LA GIORNATA MONDIALE DEI CANI IN UFFICIO, RACCONTATA DA LORO

DI RENATA BUONAIUTO

E’ la giornata mondiale dei cani in ufficio ed il web si scatena con video e decaloghi infiniti per enunciare le proprietà terapeutiche derivanti dalla presenza dei nostri amici a quattro zampe nei corridoi, sotto le scrivanie, nelle sale riunioni.

Inizio ad immaginare la scena.

Decine di auto che transitano sulle tangenziali di buon mattino con annoiate ed innocenti bestiole al seguito, costrette loro malgrado ad affrontare traffico e suoni di clacson assordanti. Ma la gita in auto ha anche il suo fascino, ci sono tanti odori nuovi da “sniffare” e tante luci strane che si accendono e si spengono, suoni e rumori mai ascoltati prima, insomma tutto sommato, questa esperienza se, isolata può anche andar bene.
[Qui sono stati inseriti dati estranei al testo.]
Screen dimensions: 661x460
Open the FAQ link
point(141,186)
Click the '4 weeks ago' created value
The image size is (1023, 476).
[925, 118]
Una volta giunti a destinazione gli ignari ed innocenti cagnolini si troverebbero catapultati in un mondo veramente incredibile. Decine di volti pronti a scrutarli, accarezzarli, chiamarli con strani nomi che per nulla assomigliano ai loro. Centinaia di mani si accavallerebbero sul loro capo, e le prime ore trascorrerebbero nel tentativo di provarle tutte, una leccatina, un lieve morsetto giusto per assaporarne la consistenza, per poterli riconoscere. Poi finalmente liberi di scorrazzare nelle stanze. Incredibile la scoperta dei cestini, un passatempo interessante provare a svuotarli e masticarne qualche foglio, ma ci sono anche tanti fili, un vero spasso….”Chissà perché il mio padrone quando torna a casa si lamenta sempre di esser stanco, in fondo qui mi diverto tanto. Ci sono pure centinaia di scarpe, ad annusarle tutte potrei avere una crisi per over dose”.
Dopo le feste di rito, i saluti e le coccole i nostri amici a quattro zampe inizierebbero ad esplorare anche le altre stanze, approfitterebbero dei lunghi corridoi per intraprendere sfide di corse, giocare ad “acchiapparello” e poi lì in fondo c’è una cagnolina niente male, potrebbe nascere anche un flirt, “Peccato che i nostri padroni proprio non si sopportano ed ogni volta che mi ci avvicino, la mia “mamma”, mi chiama tutta stizzita…certo questi umani sono proprio strani”.
In poche ore bipedi e quadrupedi affollerebbero gli uffici, un delirio di zampe e di code con tanto di ciotole d’acqua rovesciate sul pavimento, croccantini sparsi nei corridoi e tanto pelo in caduta libera sulle scrivanie. Non vorrei essere nei panni delle persone che l’indomani dovrà provvedere alla pulizia dei locali.
E poi c’è quella barboncina infiocchettata che ha perso tutto il suo charme per inseguire un dalmata snello e pieno di energie, quel pincher abituato alle braccia della sua padrona e adesso è in balia di un meticcio che in poche ore intende svelargli tutti i trucchi per distruggere una casa senza esser visti.
I padroni intanto dopo una fase di “falsi” e “smielati” complimenti, passerebbe alle critiche a tutto spiano: “Ma guarda come l’ha conciata? Non ci bastava lei ogni giorno in ufficio con quel trucco vistoso adesso ci tocca sciropparci anche il suo yorkshare con nastrini e collarini brillantinati” e poi c’è il collega che ogni giorno arriva in ritardo e con la maglia macchiata tutto fiero del suo improbabile pastore che si trascina stanco ed annoiato fra gli scaffali ed i computer.
Ma per fortuna anche la giornata dei cani in ufficio, volge al termine. C’è qualche ricciolo in meno al barboncino della Clara e tanta bava che scivola giù dal muso di un cocker, ma sono tutti felici adesso di ritrovarsi in auto, si torna a casa fra le braccia di “mamma” e “papà”.
Il divano stasera è anche mio in fondo me lo sono meritato!